Ein Zusammenhang von Raum und Zeit ist allgemein bekannt und viel besprochen. Allerdings handelt es sich hier keineswegs um Kategorien, die klar voneinander trennbar und erst dadurch in einen Zusammenhang treten können. Vielmehr gibt es ein Kontinuum, dessen adäquate Beschreibung uns derartig schwerfällt, dass wir uns der Kategorien Raum und Zeit bedienen, um den begrifflichen Kreis um dieses Kontinuum von zwei Seiten langsam enger ziehen zu können.
Ein kleines Beispiel verdeutlicht diesen Zusammenhang.
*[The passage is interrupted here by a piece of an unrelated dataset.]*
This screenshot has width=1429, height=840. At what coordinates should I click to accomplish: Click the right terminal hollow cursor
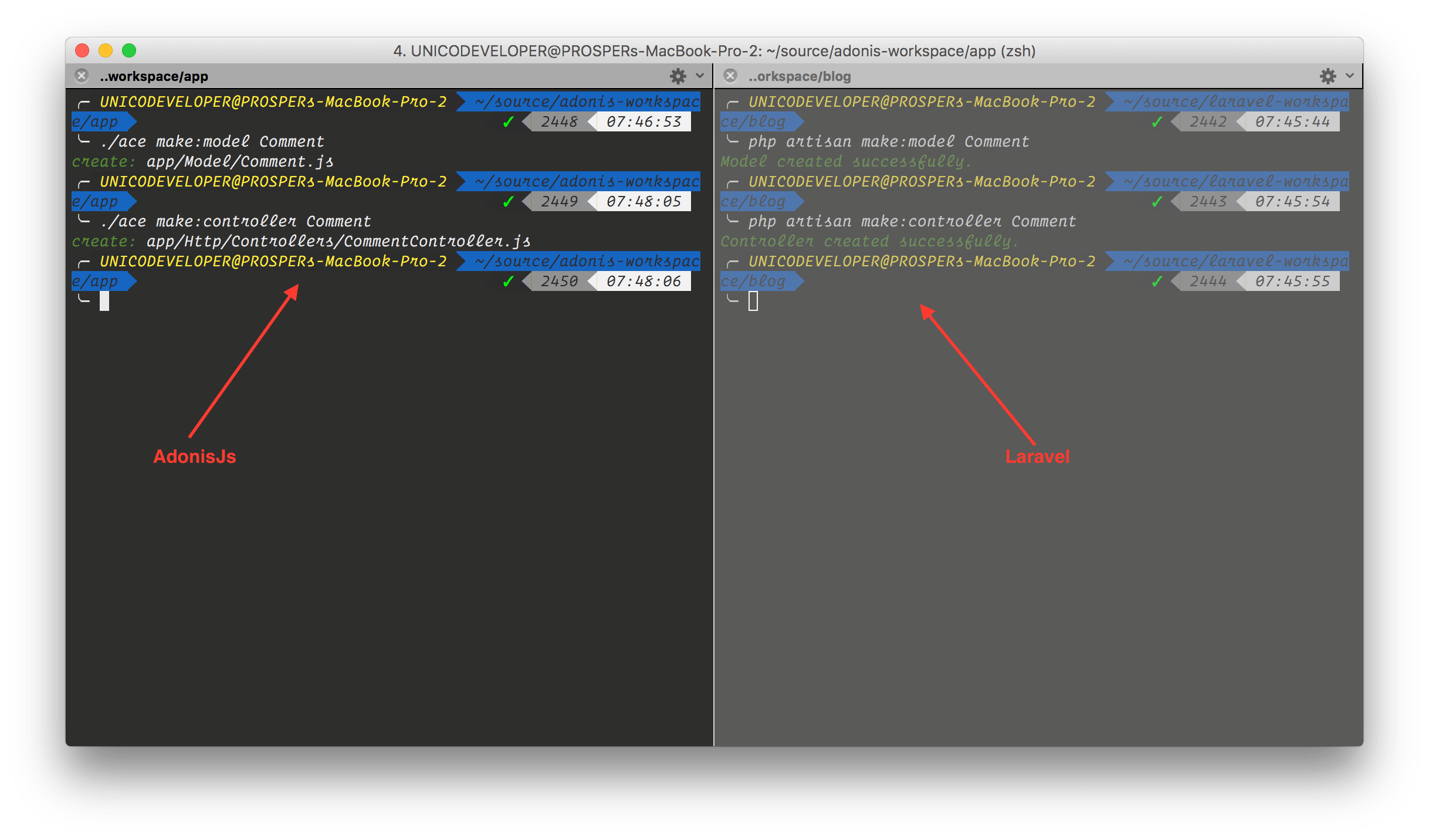click(753, 301)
Das Messen von Abständen im Raum ist nicht ohne die Kategorie der Zeit zu denken. Wenn wir den Abstand zwischen zwei Objekten im Raum messen, kann dieser Vorgang nur über die Zeit stattfinden. Zunächst erfordert bereits das Anlegen eines Maßstabs – sagen wir eines Zollstocks – Zeit. Liegen nun die zu vermessenden Punkte entlang des Zollstocks, können wir die Entfernung der Punkte zueinander ohne einen Verlauf in der Zeit nicht bestimmen. Wir können nicht in ein und demselben Moment zwei Punkte entlang des Zollstocks wahrnehmen - wir erfassen einen nach dem anderen. Somit wird das Anlegen von Maßstäben im Raum ohne die Zeit unmöglich. Für diesen Zusammenhang lassen sich etliche weitere Beispiele finden.
Es ist also eine Illusion, das Messen im Raum vom Messen in der Zeit trennen zu können. Raum und Zeit sind Eigenschaften ein und desselben Phänomens und nicht zwei voneinander trennbare Gegenstände. Die analytische Trennung von Raum und Zeit ist somit nicht der Beweis von zwei Gegenständen sondern unserer Unfähigkeit, das Phänomen, welches sich in Raum und Zeit zugleich manifestiert, begrifflich zu erfassen.